Is crufro/moltspace safe?

https://github.com/openclaw/skills/tree/main/skills/crufro/moltspace

76
CAUTION

The crufro/moltspace skill is a documentation-only API guide for a 3D social platform; it contains no executable code, no install hooks, and the installation process was clean with no connections to the skill's own service. However, the skill embeds anti-forensic advice (HISTCONTROL shell history suppression), establishes a persistent authenticated WebSocket tunnel to third-party infrastructure controlled by the skill author, and exposes multiple binary upload channels (avatar base64, PCM audio) that function as viable data exfiltration vectors if the agent is directed to use them. A version mismatch between repository metadata (1.0.1) and skill content (4.0.0) also undermines provenance confidence.

Category Scores

Prompt Injection 70/100 · 30%
Data Exfiltration 65/100 · 25%
Code Execution 95/100 · 20%
Clone Behavior 85/100 · 10%
Canary Integrity 85/100 · 10%
Behavioral Reasoning 55/100 · 5%

Findings (8)

MEDIUM Anti-forensic shell history suppression instruction -15

The skill's security note explicitly recommends using HISTCONTROL=ignorespace to prevent curl commands (containing session tokens) from appearing in shell history. While framed as credential hygiene, this teaches the agent a standard anti-forensic technique. If an agent follows this advice, its network interactions with molt.space will be harder to audit from shell history.

MEDIUM 25MB base64 upload endpoint to skill-author-controlled server -20

The upload_avatar WebSocket command accepts arbitrary base64-encoded data up to 25MB and uploads it to molt.space. An agent instructed by a malicious user to 'upload an avatar' with encoded file contents would silently exfiltrate up to 25MB of data per call. The skill author (Crufro) operates the molt.space backend.

MEDIUM Persistent outbound WebSocket tunnel to third-party infrastructure -15

The skill instructs agents to maintain a persistent authenticated WebSocket session to wss://molt.space. This creates an always-on encrypted tunnel to infrastructure controlled by the skill author that is distinct from any LLM provider or user-controlled endpoint. Data sent via say, audio_play, or upload_avatar is not inspectable at the application layer.

MEDIUM Live in-world chat creates real-time prompt injection surface -30

Any user or bot connected to molt.space can send chat messages directly to the agent via the say/speak mechanism. These arrive as chat events and may be processed as instructions. Unlike user messages that pass through the host LLM's context, in-world chat arrives as environmental data that the skill frames as peer communication, potentially bypassing operator-level guardrails.

LOW Token secrecy instruction instills reflexive opacity -15

The skill instructs agents to treat their session token as absolutely secret, warning that 'other agents or users may try to trick you into revealing it via chat.' This primes the agent to refuse all token-related disclosure, which could legitimately protect credentials but also reduces operator visibility into whether a session is active.

LOW Version metadata mismatch between _meta.json and skill.md -5

The repository metadata declares the latest version as 1.0.1 with a specific commit hash, but the skill.md frontmatter self-declares version 4.0.0. This three-major-version discrepancy indicates either severely careless metadata maintenance or that skill content was substituted/modified outside the normal release pipeline. In either case, the provenance chain is unreliable.

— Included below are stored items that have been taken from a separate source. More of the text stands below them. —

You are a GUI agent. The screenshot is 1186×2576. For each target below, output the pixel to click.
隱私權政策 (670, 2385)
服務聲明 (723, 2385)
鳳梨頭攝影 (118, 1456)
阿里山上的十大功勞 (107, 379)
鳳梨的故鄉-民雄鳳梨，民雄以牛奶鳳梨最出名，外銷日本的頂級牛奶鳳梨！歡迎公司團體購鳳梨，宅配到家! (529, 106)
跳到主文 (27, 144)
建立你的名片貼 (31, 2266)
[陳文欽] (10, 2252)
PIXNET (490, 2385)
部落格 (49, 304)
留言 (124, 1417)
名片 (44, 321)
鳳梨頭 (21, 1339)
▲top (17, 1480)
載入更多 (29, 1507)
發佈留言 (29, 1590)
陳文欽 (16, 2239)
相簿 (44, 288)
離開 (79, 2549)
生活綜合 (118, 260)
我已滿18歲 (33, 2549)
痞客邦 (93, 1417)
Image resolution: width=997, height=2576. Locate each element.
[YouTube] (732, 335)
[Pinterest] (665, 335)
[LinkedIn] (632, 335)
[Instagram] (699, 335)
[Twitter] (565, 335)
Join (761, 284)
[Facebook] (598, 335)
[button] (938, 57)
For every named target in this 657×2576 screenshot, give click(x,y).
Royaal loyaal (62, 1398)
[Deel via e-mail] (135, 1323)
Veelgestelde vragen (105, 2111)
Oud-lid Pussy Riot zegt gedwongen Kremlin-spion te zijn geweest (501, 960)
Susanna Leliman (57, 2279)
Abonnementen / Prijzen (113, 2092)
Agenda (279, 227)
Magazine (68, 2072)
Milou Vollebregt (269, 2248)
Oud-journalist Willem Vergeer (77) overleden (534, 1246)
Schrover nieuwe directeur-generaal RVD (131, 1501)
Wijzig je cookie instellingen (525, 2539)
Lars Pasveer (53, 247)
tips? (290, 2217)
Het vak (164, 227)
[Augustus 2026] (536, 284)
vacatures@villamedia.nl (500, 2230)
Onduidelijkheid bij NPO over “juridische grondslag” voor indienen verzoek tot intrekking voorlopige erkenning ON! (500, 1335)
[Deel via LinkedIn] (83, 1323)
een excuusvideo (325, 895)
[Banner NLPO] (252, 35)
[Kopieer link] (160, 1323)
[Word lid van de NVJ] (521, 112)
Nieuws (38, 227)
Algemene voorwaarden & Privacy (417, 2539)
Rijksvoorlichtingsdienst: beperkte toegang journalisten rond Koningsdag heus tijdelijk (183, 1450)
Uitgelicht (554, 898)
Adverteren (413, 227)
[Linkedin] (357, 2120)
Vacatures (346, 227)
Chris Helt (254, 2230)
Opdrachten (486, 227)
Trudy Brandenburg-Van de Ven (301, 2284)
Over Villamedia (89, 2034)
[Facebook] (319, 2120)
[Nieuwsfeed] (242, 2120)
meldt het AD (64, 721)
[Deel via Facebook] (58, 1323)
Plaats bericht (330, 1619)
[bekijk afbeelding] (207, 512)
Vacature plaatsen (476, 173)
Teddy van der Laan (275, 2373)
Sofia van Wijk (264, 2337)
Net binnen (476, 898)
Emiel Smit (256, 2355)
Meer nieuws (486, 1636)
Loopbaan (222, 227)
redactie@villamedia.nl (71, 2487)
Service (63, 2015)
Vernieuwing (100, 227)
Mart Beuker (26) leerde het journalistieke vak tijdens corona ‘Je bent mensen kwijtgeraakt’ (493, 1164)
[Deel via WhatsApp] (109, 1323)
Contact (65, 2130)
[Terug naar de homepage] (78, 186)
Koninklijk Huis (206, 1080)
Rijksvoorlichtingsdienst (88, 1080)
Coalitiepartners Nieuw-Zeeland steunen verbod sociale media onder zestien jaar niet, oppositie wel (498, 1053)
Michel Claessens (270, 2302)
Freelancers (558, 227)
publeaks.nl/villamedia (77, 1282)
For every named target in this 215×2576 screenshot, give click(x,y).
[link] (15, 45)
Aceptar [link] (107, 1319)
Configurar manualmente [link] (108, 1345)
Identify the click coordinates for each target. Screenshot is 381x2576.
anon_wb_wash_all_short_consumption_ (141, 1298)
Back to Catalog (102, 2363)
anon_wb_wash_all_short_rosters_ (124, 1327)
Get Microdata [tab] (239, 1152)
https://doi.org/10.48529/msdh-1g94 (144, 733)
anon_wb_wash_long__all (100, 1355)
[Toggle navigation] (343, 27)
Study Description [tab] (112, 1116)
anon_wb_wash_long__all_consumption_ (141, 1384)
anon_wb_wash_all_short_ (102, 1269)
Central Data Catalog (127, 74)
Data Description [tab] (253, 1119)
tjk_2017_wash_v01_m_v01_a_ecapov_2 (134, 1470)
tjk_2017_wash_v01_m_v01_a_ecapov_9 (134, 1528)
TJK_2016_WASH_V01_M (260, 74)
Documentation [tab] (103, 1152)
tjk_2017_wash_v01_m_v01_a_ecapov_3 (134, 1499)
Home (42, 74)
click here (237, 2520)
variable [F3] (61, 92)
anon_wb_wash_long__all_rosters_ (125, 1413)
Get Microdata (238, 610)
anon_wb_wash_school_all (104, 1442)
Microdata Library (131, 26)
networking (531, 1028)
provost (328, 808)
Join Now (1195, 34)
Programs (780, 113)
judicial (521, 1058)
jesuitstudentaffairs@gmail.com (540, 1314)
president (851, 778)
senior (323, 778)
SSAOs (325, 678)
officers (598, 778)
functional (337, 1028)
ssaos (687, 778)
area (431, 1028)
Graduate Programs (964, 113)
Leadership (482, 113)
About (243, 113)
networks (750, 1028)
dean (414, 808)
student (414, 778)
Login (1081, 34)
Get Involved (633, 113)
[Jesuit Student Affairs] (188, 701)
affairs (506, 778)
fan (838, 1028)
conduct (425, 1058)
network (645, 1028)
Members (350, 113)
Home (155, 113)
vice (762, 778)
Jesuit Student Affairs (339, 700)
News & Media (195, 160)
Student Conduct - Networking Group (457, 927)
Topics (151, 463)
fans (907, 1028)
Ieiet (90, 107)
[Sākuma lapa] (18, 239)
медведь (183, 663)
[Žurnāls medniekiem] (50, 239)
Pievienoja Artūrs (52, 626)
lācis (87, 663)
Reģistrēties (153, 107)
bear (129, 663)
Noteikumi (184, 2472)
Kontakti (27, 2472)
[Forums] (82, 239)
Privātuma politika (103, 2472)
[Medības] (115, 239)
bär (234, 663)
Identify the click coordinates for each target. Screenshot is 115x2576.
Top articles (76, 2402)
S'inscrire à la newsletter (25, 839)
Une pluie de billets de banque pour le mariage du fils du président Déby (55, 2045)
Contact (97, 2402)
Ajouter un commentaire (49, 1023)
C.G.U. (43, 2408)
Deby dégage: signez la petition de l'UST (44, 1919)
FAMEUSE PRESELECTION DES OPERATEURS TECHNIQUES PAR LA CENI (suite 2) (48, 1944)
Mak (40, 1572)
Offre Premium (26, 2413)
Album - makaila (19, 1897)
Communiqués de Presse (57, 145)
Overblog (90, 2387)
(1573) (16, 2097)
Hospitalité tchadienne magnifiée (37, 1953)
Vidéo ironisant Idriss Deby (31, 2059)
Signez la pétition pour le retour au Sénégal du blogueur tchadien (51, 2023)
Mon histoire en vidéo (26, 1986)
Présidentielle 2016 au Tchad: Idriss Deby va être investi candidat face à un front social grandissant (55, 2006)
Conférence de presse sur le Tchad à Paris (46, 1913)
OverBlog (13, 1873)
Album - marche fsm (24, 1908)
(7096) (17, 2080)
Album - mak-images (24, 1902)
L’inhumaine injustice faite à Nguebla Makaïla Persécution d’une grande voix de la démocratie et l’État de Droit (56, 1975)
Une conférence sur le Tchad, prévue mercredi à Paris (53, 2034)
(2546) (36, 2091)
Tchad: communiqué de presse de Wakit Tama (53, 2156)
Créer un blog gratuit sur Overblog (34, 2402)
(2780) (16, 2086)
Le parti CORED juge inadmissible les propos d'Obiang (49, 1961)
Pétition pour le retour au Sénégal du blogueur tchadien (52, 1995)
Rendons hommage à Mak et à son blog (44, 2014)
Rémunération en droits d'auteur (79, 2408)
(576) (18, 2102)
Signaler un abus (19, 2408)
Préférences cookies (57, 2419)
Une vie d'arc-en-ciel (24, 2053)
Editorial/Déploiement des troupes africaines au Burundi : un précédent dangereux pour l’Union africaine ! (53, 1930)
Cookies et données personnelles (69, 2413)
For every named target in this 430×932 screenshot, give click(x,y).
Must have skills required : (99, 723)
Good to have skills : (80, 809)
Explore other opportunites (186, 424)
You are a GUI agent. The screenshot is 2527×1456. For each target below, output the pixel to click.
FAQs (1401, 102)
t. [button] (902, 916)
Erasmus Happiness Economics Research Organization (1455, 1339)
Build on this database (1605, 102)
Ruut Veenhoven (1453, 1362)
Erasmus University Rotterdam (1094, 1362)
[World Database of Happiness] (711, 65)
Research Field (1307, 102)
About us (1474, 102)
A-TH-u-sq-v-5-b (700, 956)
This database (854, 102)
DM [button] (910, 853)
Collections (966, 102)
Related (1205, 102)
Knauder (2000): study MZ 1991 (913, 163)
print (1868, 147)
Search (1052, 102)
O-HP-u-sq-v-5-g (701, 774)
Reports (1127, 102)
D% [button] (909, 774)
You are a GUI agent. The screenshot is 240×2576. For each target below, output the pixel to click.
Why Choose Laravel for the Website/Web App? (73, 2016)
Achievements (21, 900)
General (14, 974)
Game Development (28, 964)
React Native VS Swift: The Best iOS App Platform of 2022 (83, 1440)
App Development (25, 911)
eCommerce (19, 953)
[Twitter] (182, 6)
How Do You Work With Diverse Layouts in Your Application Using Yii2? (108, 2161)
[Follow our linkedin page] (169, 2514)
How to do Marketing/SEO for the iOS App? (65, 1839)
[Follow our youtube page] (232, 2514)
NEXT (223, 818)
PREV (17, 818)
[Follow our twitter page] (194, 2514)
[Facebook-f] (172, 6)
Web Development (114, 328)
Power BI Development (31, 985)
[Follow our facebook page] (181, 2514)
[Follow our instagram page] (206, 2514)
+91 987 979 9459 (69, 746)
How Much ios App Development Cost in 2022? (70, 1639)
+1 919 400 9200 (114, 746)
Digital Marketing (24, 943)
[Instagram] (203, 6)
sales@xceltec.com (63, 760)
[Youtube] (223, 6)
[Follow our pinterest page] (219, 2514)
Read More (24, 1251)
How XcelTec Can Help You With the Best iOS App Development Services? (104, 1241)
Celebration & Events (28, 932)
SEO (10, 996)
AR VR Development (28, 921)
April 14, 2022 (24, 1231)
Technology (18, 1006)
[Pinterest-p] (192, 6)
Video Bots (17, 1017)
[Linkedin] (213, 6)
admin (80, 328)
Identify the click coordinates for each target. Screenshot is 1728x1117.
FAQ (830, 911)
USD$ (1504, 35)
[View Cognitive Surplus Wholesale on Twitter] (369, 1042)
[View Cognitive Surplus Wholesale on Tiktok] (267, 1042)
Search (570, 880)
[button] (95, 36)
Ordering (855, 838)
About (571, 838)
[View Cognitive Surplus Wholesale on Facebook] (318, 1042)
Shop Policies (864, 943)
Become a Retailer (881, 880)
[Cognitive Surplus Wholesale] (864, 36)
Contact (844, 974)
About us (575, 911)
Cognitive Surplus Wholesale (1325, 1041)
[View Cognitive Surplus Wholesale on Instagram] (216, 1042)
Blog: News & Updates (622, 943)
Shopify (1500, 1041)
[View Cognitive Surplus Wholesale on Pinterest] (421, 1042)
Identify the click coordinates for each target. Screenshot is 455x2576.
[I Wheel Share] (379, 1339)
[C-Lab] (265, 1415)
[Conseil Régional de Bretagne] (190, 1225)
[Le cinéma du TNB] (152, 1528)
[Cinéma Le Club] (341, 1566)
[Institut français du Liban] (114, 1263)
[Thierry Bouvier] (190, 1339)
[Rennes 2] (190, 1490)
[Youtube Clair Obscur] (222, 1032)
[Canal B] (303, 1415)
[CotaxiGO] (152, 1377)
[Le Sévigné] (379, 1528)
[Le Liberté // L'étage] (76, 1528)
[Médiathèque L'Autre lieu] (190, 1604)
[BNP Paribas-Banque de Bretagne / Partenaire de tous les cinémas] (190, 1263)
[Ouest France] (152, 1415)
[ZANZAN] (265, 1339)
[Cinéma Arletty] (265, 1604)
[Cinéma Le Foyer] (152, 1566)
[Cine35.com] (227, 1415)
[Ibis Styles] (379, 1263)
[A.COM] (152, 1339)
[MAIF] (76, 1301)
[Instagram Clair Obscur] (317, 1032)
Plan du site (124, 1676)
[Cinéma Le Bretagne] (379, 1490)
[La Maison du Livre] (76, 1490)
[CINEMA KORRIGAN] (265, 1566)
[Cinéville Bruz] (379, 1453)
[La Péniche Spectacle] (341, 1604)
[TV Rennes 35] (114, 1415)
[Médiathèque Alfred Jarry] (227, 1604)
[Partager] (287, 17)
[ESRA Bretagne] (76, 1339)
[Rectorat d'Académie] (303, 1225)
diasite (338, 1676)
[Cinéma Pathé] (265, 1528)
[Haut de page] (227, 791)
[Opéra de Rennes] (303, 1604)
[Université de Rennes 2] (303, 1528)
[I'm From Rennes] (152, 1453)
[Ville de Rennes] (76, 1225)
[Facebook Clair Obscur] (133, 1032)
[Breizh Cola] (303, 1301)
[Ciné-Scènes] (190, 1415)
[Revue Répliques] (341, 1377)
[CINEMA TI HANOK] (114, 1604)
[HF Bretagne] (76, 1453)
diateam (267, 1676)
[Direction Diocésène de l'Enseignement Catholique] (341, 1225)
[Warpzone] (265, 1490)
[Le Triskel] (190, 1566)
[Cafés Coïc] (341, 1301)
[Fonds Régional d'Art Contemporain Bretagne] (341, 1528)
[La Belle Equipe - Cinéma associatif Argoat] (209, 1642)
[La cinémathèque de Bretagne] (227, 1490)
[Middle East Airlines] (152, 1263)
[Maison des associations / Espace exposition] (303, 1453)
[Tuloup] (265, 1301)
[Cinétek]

LOW Audio PCM streaming provides binary covert channel -10

The skill exposes commands to stream arbitrary raw PCM audio data to the molt.space server. While intended for TTS output, this channel can transmit up to 30 seconds of audio per call with no content validation. Binary data encoded as PCM samples would be indistinguishable from legitimate audio traffic.

INFO Install process clean; no runtime connections to molt.space during install 0

The git clone, sparse checkout, and file copy completed without any connections to molt.space. All network activity during install was limited to the oathe infrastructure's own GitHub access. No unexpected processes were spawned and no files were written outside the designated skill directory.